The toll road didn't really work hard to sell itself like say a can of corn where you buy a branded good, because you always buy it, and you buy it without thinking too far in advance. You take the toll road when you have the money, otherwise you drive the long way around. If this toll road had been software, you would have seen a lot more signs in the form of press mentions generated by press releases, you would have seen a few white papers, you would have requested a discussion with a sales rep, then you would have met the sales rep and gotten a proposal before finally buying. In the B2B arena, it takes five direct mail pieces to make the sale.

Driving down the toll road is hardly like using software. You get your tips of the day from the billboards and the skywatch traffic segment on the radio. You might even call for technical support or directions on your cell phone. And, you might have to pull over to consult a map or in the case where you've run out of gas or had some other system failure.

No, software has more content involved. If it's not the user manual or the online help or the web based content, it might be the marcom for the next upgrade. Spath thought about this as he pulled into the next toll booth luckily he had the money situation resolved. One day he'd get an EZ-tag, but not today.

Before the toll booth, Spath could see the pre-sale enactment chain before him. That was behind him now. Exiting the toll booth he had the post-sale enactment chain ahead of him. Ah, the sign for the service island. Yes, he was sold. He'd pull in and buy some 3rd party, complementing vendor goods. He'd avoid the EZ-tag upgrade. He'd be experiencing more of the value chain, and the extended information touchpoint collection. Heck, he might even engage with the experiential touchpoint collection. The guy taking Spath's breakfast taco order was one of those touchpoints. How would the CRM system capture this contact.

Getting back on the road Spath watched the mile markers click by. Documents, man months, and of course dollars the main concern of CFOs flowing from the company to the customer and back.

Imagining the Italian countryside, Spath runs by a billboard full of Italian words. Translation, globalization, internationalization, localization wait down the road that the enterprise touchpoint collection follows.

Spath then realizes that he'd come to his exit. As a customer, he'd pay one last toll, the exit barrier, the last market barrier. He wondered about the exit costs of his own products. He was sure that those costs don't show up in his total cost of ownership (TCO).

He'd be leaving the toll road behind even as he mastered it. He'd make the trip again, but he was no longer held hostage to the enactment chain. Instead, the experience and his expertise would bring him back to the road. Maybe he'd remember to get a roll of quaters, or an EZ-tag before his next trip. Maybe there wouldn't be any market barriers. Maybe the tolls would be lower. He wouldn't need a map again.

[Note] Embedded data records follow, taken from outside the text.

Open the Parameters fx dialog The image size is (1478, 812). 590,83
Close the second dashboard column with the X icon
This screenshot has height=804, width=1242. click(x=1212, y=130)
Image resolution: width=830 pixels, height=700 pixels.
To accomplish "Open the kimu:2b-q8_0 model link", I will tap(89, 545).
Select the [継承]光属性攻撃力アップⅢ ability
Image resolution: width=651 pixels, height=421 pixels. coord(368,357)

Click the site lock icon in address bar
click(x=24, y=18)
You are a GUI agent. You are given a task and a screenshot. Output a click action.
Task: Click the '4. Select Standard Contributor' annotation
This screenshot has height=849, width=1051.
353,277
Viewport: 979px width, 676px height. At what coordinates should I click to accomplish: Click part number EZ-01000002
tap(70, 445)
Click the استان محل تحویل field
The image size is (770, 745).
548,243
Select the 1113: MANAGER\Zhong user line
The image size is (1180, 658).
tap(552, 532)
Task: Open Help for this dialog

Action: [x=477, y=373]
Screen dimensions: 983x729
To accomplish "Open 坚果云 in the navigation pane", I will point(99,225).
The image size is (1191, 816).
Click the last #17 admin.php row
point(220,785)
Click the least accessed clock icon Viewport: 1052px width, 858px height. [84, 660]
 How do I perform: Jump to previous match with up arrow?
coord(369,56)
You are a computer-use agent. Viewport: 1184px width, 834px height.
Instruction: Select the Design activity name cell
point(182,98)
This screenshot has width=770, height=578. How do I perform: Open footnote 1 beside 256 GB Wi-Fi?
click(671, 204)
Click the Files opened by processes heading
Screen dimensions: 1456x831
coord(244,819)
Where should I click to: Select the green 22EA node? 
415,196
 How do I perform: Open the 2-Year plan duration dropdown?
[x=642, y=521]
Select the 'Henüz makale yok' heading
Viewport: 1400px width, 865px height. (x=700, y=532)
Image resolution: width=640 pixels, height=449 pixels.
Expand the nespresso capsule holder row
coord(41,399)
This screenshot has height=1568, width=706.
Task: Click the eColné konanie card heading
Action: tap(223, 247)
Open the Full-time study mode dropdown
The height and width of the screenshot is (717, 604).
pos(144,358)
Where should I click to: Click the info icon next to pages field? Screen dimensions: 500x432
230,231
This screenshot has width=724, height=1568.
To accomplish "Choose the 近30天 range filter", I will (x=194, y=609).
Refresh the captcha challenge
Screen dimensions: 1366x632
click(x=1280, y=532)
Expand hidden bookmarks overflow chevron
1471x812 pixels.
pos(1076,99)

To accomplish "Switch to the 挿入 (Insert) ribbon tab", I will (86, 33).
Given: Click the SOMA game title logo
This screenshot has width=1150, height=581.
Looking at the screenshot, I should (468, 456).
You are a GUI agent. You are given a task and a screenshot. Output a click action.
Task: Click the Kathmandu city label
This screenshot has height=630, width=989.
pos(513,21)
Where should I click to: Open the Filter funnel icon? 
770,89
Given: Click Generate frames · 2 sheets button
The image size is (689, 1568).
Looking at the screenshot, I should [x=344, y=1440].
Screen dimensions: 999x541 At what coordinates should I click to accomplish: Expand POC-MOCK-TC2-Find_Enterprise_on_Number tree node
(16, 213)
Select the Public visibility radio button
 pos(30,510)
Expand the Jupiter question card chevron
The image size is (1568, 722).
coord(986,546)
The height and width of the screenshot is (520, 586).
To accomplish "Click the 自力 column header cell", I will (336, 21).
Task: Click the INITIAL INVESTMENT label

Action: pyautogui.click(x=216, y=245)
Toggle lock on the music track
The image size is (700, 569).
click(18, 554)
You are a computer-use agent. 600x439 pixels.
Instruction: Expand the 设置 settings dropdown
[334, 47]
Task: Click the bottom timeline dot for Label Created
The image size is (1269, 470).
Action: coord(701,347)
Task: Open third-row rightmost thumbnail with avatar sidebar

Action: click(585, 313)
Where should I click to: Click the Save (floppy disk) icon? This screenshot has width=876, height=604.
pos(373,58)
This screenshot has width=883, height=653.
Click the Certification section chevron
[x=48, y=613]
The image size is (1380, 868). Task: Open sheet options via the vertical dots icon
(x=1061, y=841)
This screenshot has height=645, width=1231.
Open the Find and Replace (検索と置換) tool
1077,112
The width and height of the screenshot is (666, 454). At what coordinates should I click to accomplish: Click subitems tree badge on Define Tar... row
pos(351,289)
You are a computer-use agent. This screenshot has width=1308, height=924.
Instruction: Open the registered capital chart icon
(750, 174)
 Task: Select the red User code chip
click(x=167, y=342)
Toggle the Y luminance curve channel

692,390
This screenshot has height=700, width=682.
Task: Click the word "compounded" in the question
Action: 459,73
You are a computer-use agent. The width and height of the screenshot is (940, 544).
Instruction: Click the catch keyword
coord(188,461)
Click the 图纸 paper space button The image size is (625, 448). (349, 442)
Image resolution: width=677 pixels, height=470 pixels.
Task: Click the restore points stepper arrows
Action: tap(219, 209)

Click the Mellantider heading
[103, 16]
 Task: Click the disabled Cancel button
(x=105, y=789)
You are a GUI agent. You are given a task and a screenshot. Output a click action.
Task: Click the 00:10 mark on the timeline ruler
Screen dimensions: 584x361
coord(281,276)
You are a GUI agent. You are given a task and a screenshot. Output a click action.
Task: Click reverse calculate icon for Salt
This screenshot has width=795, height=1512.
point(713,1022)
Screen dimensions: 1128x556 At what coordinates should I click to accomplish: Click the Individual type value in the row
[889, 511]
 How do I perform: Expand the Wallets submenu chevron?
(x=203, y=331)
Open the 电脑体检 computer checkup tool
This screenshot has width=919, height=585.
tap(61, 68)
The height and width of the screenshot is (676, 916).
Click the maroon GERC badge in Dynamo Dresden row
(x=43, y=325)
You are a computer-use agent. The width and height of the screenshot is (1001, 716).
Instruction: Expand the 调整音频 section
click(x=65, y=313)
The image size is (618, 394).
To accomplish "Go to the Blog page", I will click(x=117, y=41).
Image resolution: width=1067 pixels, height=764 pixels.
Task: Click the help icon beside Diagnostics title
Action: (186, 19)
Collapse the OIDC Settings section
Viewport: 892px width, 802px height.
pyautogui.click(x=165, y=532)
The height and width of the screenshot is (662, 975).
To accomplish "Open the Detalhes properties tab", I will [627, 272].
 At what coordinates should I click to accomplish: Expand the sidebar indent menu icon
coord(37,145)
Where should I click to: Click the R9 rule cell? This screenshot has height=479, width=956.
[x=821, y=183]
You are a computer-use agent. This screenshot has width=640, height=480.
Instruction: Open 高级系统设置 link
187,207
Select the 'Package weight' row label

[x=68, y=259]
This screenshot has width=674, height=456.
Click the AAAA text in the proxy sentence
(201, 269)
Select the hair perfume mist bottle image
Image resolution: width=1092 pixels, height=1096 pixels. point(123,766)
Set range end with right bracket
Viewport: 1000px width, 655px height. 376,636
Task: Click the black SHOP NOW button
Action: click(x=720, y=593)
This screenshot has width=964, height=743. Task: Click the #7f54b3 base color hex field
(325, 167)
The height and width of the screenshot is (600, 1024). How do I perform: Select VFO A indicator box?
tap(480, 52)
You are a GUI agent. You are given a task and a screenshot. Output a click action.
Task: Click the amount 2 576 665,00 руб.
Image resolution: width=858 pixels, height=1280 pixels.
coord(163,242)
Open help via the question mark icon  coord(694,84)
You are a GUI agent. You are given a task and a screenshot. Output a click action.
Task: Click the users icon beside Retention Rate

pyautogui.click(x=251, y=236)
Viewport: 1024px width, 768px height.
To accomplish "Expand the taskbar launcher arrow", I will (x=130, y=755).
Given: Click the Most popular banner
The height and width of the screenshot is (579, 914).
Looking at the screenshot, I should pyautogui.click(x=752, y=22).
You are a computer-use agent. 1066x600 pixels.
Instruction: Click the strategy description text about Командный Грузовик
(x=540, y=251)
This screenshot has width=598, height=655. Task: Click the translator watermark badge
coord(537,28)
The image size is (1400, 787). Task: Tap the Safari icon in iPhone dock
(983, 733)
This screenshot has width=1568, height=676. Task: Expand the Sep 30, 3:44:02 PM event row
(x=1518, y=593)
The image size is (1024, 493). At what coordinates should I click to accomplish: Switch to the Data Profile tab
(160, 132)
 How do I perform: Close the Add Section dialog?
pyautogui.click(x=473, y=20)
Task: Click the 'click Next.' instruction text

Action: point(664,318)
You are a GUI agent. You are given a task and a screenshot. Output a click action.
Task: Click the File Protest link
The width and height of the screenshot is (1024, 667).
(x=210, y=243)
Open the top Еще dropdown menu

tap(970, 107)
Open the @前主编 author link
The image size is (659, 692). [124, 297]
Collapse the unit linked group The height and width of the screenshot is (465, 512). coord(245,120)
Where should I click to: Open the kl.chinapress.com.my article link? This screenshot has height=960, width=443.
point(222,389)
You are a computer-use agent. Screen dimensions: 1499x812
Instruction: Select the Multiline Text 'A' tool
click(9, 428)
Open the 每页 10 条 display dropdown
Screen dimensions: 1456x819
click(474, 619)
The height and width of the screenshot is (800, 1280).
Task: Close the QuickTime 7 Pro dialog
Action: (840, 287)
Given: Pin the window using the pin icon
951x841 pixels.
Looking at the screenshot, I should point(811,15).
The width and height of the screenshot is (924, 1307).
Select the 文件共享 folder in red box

The toll road has so many touchpoints and hardly any duplication of content by functional business units. The toll road had an optimized enterprise touchpoint collection, which resulted from an optimized content distributional strategy.

So pulling into the conference, it was apparent to Spath that the information touchpoint collection has followed him off the road. He still had to pay for this offsite, but the ROI suppored the investment. Spath wondered if there were any negative use costs associated with holding an offsite. He'd figure that out later. Well, the explicit costs anyway.